So, let’s backup a bit and get a bit of grounding in energy production and transmission. The energy grid of most modern economies are geared to serve peak energy usage. This usually occurs in the middle of the day during work hours. This peak usage rises in the summer when air conditioning use is at peak relative to the rest of the year. In off peak hours (at night), the demand for energy falls significantly. This reality is captured by the peak/average ratio regional grids which has been creeping up over the past decades (in the US). Now, excess energy in the grid is effectively grounded. The grid does not have a storage function and will generally ‘waste’ energy that does not have any demand. The higher the peak/average ratio, the more energy is ‘wasted’. The only real way to solve this is to store excess supply of energy and discharge it during peak demand, effectively smoothing the production curves. Up until very recently this was not easy to do at scale (Tesla and New South Wales, etc.) and doing it at the edges is very expensive (wall chargers, etc.).

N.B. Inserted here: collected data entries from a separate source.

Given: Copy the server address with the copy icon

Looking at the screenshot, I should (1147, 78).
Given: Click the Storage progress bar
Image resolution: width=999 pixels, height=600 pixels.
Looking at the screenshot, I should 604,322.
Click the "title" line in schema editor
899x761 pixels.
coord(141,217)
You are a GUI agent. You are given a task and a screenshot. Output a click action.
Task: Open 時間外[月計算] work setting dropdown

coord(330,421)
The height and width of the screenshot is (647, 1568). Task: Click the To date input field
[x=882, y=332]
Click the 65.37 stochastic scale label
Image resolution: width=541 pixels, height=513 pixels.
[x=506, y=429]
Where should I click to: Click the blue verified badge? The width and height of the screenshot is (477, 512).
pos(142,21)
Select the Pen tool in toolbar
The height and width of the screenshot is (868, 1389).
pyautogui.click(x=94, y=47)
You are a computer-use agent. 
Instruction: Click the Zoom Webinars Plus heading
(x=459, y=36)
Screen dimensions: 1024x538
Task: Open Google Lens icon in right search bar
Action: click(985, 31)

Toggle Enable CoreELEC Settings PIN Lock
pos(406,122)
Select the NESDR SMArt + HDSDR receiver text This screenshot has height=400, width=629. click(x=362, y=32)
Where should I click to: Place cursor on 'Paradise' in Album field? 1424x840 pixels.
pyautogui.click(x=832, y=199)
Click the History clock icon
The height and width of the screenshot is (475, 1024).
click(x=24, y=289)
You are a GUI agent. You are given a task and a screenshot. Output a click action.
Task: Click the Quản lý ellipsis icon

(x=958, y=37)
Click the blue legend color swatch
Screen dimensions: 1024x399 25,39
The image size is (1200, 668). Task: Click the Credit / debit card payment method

Now let’s introduce a new technology – electric cars. Especially in North America, people need to drive for work and leisure. The current expected trajectory is that electric cars will replace gas cars over the next 3 decades. More importantly, this is gas car replacement technology with a cost profile that is comparable. In other words, people will buy a lot of electric cars just like they have bought a ton of gas cars. If you peek under the hood though, electric cars are basically batteries on wheels. They can be charged up to drive and they can be discharged to power the wheels. Or crucially, they can be engineered to discharge power back into the grid. In other words, an economy that has say 100 million electric cars, effectively has the scale to smooth electrical demand just by creating a scalable means for these autonomous cars to return power to the grid during peak times.

So, by having an efficient way to purchase battery storage (autonomous fleets, individual car purchase) and link it to the grid, we can potentially have a massive cross side benefit of adding a storage function to the current design of the energy grid without having to build massive energy storage stations.